- WHAT IS EXPECTED: The whole of the data is to be returned without a single change.

==== EXTRACTED DATA

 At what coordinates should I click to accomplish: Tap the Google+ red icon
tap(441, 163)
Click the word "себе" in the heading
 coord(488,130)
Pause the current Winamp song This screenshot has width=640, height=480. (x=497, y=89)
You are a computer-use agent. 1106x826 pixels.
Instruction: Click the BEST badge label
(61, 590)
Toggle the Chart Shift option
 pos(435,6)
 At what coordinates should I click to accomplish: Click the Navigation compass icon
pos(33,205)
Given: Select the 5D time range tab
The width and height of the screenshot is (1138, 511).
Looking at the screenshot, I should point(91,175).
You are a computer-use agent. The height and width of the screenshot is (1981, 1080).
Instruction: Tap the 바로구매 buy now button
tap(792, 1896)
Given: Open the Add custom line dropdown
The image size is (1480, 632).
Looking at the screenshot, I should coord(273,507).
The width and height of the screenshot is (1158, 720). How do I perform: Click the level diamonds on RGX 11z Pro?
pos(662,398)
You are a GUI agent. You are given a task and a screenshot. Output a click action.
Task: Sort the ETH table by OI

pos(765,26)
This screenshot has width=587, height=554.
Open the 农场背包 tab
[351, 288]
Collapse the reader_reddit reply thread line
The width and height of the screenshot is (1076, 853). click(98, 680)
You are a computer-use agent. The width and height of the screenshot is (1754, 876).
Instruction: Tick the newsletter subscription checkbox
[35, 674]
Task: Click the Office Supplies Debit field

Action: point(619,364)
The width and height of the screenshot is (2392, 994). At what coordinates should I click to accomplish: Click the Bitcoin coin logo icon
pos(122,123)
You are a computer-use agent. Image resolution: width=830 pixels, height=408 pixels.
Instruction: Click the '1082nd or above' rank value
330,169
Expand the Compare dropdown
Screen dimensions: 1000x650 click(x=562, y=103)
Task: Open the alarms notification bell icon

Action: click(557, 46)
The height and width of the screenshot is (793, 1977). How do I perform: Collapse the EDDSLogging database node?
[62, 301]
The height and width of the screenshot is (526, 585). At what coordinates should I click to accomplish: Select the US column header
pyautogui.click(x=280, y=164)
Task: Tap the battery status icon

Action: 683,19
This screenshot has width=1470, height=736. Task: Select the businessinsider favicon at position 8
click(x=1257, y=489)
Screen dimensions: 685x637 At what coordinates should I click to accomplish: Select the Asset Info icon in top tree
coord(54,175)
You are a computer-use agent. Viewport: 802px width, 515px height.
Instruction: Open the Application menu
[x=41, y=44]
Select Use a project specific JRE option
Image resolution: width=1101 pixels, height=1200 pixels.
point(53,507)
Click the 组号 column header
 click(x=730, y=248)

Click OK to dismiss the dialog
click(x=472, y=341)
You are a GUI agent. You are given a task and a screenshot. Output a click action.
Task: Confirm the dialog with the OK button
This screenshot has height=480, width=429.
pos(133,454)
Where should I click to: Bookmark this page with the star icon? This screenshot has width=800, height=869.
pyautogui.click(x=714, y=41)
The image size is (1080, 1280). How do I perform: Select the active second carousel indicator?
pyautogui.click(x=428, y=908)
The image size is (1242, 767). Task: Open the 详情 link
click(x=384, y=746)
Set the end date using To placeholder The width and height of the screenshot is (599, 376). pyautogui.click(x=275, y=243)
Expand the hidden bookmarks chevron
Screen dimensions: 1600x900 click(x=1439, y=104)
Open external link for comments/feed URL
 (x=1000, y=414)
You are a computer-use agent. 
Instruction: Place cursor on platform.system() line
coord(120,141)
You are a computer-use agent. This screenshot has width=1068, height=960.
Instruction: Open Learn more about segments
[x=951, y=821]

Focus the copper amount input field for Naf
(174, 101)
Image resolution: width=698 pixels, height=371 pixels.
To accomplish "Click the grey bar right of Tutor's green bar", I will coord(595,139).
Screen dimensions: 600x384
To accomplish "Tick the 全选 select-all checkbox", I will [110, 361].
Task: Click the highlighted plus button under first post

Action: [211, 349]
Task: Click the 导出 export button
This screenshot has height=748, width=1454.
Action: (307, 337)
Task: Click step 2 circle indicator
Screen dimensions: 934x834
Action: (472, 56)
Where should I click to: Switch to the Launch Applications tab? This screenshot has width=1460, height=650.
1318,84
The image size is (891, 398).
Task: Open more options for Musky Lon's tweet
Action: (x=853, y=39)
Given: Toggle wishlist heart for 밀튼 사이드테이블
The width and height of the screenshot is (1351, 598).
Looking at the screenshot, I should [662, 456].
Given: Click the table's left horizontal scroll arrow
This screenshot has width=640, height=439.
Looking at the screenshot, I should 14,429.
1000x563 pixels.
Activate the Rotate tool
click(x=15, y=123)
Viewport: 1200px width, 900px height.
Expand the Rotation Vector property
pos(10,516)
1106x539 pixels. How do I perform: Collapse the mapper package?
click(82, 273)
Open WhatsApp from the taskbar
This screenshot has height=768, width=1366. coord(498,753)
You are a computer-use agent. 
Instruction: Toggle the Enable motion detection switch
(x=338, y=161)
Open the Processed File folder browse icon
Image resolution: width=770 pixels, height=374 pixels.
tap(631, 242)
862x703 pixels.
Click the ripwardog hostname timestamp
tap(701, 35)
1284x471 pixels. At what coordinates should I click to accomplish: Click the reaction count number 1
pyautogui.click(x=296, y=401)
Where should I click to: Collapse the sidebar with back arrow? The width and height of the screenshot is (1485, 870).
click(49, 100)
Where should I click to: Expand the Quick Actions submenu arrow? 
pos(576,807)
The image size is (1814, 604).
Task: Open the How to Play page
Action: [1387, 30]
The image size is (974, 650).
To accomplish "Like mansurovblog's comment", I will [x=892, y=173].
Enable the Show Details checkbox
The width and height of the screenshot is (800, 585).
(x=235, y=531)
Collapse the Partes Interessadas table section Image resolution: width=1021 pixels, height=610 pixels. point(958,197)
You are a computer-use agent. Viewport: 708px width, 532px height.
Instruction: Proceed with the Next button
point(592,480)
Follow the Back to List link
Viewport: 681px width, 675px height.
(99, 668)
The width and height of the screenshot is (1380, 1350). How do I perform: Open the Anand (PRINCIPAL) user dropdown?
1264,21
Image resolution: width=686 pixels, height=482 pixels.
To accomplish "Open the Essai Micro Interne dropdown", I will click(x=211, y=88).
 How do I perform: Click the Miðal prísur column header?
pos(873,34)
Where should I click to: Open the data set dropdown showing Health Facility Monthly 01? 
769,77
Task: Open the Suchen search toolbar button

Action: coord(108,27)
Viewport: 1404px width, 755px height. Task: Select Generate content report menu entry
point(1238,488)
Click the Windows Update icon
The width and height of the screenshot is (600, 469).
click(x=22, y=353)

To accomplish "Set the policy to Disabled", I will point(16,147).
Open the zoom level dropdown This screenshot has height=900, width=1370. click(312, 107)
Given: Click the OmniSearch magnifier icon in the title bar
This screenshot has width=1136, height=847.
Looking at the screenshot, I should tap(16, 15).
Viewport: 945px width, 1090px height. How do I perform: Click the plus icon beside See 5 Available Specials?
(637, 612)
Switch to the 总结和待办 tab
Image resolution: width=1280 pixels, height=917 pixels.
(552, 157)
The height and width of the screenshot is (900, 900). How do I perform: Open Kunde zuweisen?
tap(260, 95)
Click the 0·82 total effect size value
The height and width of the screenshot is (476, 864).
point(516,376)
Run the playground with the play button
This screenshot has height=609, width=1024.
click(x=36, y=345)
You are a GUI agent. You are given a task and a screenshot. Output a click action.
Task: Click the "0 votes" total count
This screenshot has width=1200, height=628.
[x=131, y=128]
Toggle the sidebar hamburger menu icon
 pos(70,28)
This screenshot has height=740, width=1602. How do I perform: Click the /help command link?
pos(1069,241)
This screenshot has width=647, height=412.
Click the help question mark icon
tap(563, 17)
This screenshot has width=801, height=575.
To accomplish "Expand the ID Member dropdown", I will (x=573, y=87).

========

- OUTPUT FOR THIS TASK:
 At what coordinates should I click to accomplish: Tap the Google+ red icon
tap(441, 163)
Click the word "себе" in the heading
 coord(488,130)
Pause the current Winamp song This screenshot has width=640, height=480. (x=497, y=89)
You are a computer-use agent. 1106x826 pixels.
Instruction: Click the BEST badge label
(61, 590)
Toggle the Chart Shift option
 pos(435,6)
 At what coordinates should I click to accomplish: Click the Navigation compass icon
pos(33,205)
Given: Select the 5D time range tab
The width and height of the screenshot is (1138, 511).
Looking at the screenshot, I should point(91,175).
You are a computer-use agent. The height and width of the screenshot is (1981, 1080).
Instruction: Tap the 바로구매 buy now button
tap(792, 1896)
Given: Open the Add custom line dropdown
The image size is (1480, 632).
Looking at the screenshot, I should coord(273,507).
The width and height of the screenshot is (1158, 720). How do I perform: Click the level diamonds on RGX 11z Pro?
pos(662,398)
You are a GUI agent. You are given a task and a screenshot. Output a click action.
Task: Sort the ETH table by OI

pos(765,26)
This screenshot has width=587, height=554.
Open the 农场背包 tab
[351, 288]
Collapse the reader_reddit reply thread line
The width and height of the screenshot is (1076, 853). click(98, 680)
You are a computer-use agent. The width and height of the screenshot is (1754, 876).
Instruction: Tick the newsletter subscription checkbox
[35, 674]
Task: Click the Office Supplies Debit field

Action: point(619,364)
The width and height of the screenshot is (2392, 994). At what coordinates should I click to accomplish: Click the Bitcoin coin logo icon
pos(122,123)
You are a computer-use agent. Image resolution: width=830 pixels, height=408 pixels.
Instruction: Click the '1082nd or above' rank value
330,169
Expand the Compare dropdown
Screen dimensions: 1000x650 click(x=562, y=103)
Task: Open the alarms notification bell icon

Action: click(557, 46)
The height and width of the screenshot is (793, 1977). How do I perform: Collapse the EDDSLogging database node?
[62, 301]
The height and width of the screenshot is (526, 585). At what coordinates should I click to accomplish: Select the US column header
pyautogui.click(x=280, y=164)
Task: Tap the battery status icon

Action: 683,19
This screenshot has width=1470, height=736. Task: Select the businessinsider favicon at position 8
click(x=1257, y=489)
Screen dimensions: 685x637 At what coordinates should I click to accomplish: Select the Asset Info icon in top tree
coord(54,175)
You are a computer-use agent. Viewport: 802px width, 515px height.
Instruction: Open the Application menu
[x=41, y=44]
Select Use a project specific JRE option
Image resolution: width=1101 pixels, height=1200 pixels.
point(53,507)
Click the 组号 column header
 click(x=730, y=248)

Click OK to dismiss the dialog
click(x=472, y=341)
You are a GUI agent. You are given a task and a screenshot. Output a click action.
Task: Confirm the dialog with the OK button
This screenshot has height=480, width=429.
pos(133,454)
Where should I click to: Bookmark this page with the star icon? This screenshot has width=800, height=869.
pyautogui.click(x=714, y=41)
The image size is (1080, 1280). How do I perform: Select the active second carousel indicator?
pyautogui.click(x=428, y=908)
The image size is (1242, 767). Task: Open the 详情 link
click(x=384, y=746)
Set the end date using To placeholder The width and height of the screenshot is (599, 376). pyautogui.click(x=275, y=243)
Expand the hidden bookmarks chevron
Screen dimensions: 1600x900 click(x=1439, y=104)
Open external link for comments/feed URL
 (x=1000, y=414)
You are a computer-use agent. 
Instruction: Place cursor on platform.system() line
coord(120,141)
You are a computer-use agent. This screenshot has width=1068, height=960.
Instruction: Open Learn more about segments
[x=951, y=821]

Focus the copper amount input field for Naf
(174, 101)
Image resolution: width=698 pixels, height=371 pixels.
To accomplish "Click the grey bar right of Tutor's green bar", I will coord(595,139).
Screen dimensions: 600x384
To accomplish "Tick the 全选 select-all checkbox", I will [110, 361].
Task: Click the highlighted plus button under first post

Action: [211, 349]
Task: Click the 导出 export button
This screenshot has height=748, width=1454.
Action: (307, 337)
Task: Click step 2 circle indicator
Screen dimensions: 934x834
Action: (472, 56)
Where should I click to: Switch to the Launch Applications tab? This screenshot has width=1460, height=650.
1318,84
The image size is (891, 398).
Task: Open more options for Musky Lon's tweet
Action: (x=853, y=39)
Given: Toggle wishlist heart for 밀튼 사이드테이블
The width and height of the screenshot is (1351, 598).
Looking at the screenshot, I should [662, 456].
Given: Click the table's left horizontal scroll arrow
This screenshot has width=640, height=439.
Looking at the screenshot, I should 14,429.
1000x563 pixels.
Activate the Rotate tool
click(x=15, y=123)
Viewport: 1200px width, 900px height.
Expand the Rotation Vector property
pos(10,516)
1106x539 pixels. How do I perform: Collapse the mapper package?
click(82, 273)
Open WhatsApp from the taskbar
This screenshot has height=768, width=1366. coord(498,753)
You are a computer-use agent. 
Instruction: Toggle the Enable motion detection switch
(x=338, y=161)
Open the Processed File folder browse icon
Image resolution: width=770 pixels, height=374 pixels.
tap(631, 242)
862x703 pixels.
Click the ripwardog hostname timestamp
tap(701, 35)
1284x471 pixels. At what coordinates should I click to accomplish: Click the reaction count number 1
pyautogui.click(x=296, y=401)
Where should I click to: Collapse the sidebar with back arrow? The width and height of the screenshot is (1485, 870).
click(49, 100)
Where should I click to: Expand the Quick Actions submenu arrow? 
pos(576,807)
The image size is (1814, 604).
Task: Open the How to Play page
Action: [1387, 30]
The image size is (974, 650).
To accomplish "Like mansurovblog's comment", I will [x=892, y=173].
Enable the Show Details checkbox
The width and height of the screenshot is (800, 585).
(x=235, y=531)
Collapse the Partes Interessadas table section Image resolution: width=1021 pixels, height=610 pixels. point(958,197)
You are a computer-use agent. Viewport: 708px width, 532px height.
Instruction: Proceed with the Next button
point(592,480)
Follow the Back to List link
Viewport: 681px width, 675px height.
(99, 668)
The width and height of the screenshot is (1380, 1350). How do I perform: Open the Anand (PRINCIPAL) user dropdown?
1264,21
Image resolution: width=686 pixels, height=482 pixels.
To accomplish "Open the Essai Micro Interne dropdown", I will click(x=211, y=88).
 How do I perform: Click the Miðal prísur column header?
pos(873,34)
Where should I click to: Open the data set dropdown showing Health Facility Monthly 01? 
769,77
Task: Open the Suchen search toolbar button

Action: coord(108,27)
Viewport: 1404px width, 755px height. Task: Select Generate content report menu entry
point(1238,488)
Click the Windows Update icon
The width and height of the screenshot is (600, 469).
click(x=22, y=353)

To accomplish "Set the policy to Disabled", I will point(16,147).
Open the zoom level dropdown This screenshot has height=900, width=1370. click(312, 107)
Given: Click the OmniSearch magnifier icon in the title bar
This screenshot has width=1136, height=847.
Looking at the screenshot, I should tap(16, 15).
Viewport: 945px width, 1090px height. How do I perform: Click the plus icon beside See 5 Available Specials?
(637, 612)
Switch to the 总结和待办 tab
Image resolution: width=1280 pixels, height=917 pixels.
(552, 157)
The height and width of the screenshot is (900, 900). How do I perform: Open Kunde zuweisen?
tap(260, 95)
Click the 0·82 total effect size value
The height and width of the screenshot is (476, 864).
point(516,376)
Run the playground with the play button
This screenshot has height=609, width=1024.
click(x=36, y=345)
You are a GUI agent. You are given a task and a screenshot. Output a click action.
Task: Click the "0 votes" total count
This screenshot has width=1200, height=628.
[x=131, y=128]
Toggle the sidebar hamburger menu icon
 pos(70,28)
This screenshot has height=740, width=1602. How do I perform: Click the /help command link?
pos(1069,241)
This screenshot has width=647, height=412.
Click the help question mark icon
tap(563, 17)
This screenshot has width=801, height=575.
To accomplish "Expand the ID Member dropdown", I will (x=573, y=87).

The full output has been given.